Comme évoqué par Bruno Le Maire lors de la présentation du texte devant la Commission des Finances du Sénat, le PLF 2024 doit permettre la décarbonation de notre pays. Le ministre de l’Economie et des Finances a ainsi appelé à « la conversion de notre fiscalité en passant d’une fiscalité avec des avantages pour les énergies fossiles à une fiscalité verte »2. Et pourtant… Après avoir connu un été mouvementé, la pression semble être retombée pour les chaudières à gaz. Alors que le président de la République a récemment annoncé qu’elles ne seraient pas interdites, le projet de loi de finances pour 2024 ne prévoit pas en l’état de supprimer leur avantage fiscal d’une TVA réduite à 5,5%.

En parallèle, et malgré une deuxième année consécutive de hausse des prix de l’énergie, le Gouvernement ne se saisit pas du projet de loi de finances pour accélérer le développement de l’autoconsommation solaire résidentielle. Alors que les leviers d’incitations seraient nombreux (TVA, taxe foncière, éco-PTZ…), le PLF 2024 ne contient aucune mesure d’incitation à l’autoconsommation. Aussi, alors que ce budget a pour objectif de « verdir » notre fiscalité, comment justifier que les chaudières à gaz puissent continuer à bénéficier d’une TVA à taux réduit à 5,5% quand le taux applicable aux installations photovoltaïques résidentielles varie entre 10 et 20% ?
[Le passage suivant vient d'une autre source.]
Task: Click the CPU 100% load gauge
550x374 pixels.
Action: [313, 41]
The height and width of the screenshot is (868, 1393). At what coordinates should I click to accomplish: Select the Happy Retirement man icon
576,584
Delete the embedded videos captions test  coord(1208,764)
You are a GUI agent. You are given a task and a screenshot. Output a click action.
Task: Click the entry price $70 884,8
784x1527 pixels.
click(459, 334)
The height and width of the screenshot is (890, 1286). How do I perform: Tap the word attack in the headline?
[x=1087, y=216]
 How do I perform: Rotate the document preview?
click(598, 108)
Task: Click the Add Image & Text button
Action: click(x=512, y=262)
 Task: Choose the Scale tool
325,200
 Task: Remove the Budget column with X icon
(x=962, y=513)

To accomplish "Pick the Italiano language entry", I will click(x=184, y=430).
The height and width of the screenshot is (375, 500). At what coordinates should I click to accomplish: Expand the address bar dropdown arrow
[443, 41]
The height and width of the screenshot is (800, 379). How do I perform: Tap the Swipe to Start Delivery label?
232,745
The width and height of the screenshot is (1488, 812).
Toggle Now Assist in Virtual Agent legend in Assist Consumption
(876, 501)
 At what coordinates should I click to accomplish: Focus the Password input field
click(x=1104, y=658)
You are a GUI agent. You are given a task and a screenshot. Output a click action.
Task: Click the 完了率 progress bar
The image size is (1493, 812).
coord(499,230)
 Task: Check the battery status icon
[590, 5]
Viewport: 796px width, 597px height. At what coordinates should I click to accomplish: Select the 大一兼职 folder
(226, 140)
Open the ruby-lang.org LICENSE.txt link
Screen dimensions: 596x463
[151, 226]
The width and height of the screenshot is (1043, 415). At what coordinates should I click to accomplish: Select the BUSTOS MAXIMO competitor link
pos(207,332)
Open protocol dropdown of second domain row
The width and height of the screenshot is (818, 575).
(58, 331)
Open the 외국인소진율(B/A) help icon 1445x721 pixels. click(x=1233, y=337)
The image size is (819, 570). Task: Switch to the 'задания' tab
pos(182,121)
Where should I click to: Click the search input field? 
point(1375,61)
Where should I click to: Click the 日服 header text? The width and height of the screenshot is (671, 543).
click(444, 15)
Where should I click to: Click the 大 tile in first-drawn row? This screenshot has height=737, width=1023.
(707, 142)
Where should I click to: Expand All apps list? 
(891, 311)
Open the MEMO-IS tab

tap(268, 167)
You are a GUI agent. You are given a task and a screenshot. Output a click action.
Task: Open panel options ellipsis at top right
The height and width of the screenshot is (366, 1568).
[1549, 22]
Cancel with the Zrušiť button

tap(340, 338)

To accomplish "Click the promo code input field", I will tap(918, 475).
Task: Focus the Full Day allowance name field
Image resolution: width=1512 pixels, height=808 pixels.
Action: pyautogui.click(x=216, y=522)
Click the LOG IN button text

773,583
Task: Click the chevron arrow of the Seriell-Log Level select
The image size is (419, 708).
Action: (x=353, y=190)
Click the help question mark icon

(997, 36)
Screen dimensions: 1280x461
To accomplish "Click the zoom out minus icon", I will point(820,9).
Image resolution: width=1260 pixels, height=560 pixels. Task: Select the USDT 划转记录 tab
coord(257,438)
Un abaissement de la fiscalité applicable à l’autoconsommation résidentielle s’inscrirait pourtant dans la volonté du Gouvernement de limiter la hausse des TRVE prévue au 1er février 2024 en incitant les ménages à autoproduire pour réduire leur facture d’électricité. Une mesure bien plus pérenne que la prolongation temporaire du bouclier tarifaire sur l’électricité, prévue à l’article 52 du PLF, et dont le manque à gagner pour l’Etat pourrait être compensé par un relèvement du taux de TVA applicable aux chaudières à gaz. Espérons que l’examen du texte, qui débute ce jeudi à l’Assemblée nationale, permettra de parachever le passage à une fiscalité verte en consacrant le rôle essentiel de l’autoconsommation.





[1] La ministre de la Transition énergétique et le ministre délégué aux Comptes Publics ont annoncé le 21 septembre 2023 la mise en place d’une cellule dédiée pour lutter contre la fraude organisée à MaPrimeRénov’.
[2] Sénat, Budget 2024 : audition des ministres Bruno Le Maire et Thomas Cazenave, 27 septembre 2023.

Victor Breheret

Chargé des Affaires Publiques chez Effy

Chaque semaine je décrypte à chaud l'activité législative au Parlement, les évolutions réglementaires d'aujourd'hui et de demain mais aussi les tendances politiques autour de la rénovation énergétique et l'autoconsommation solaire résidentielle.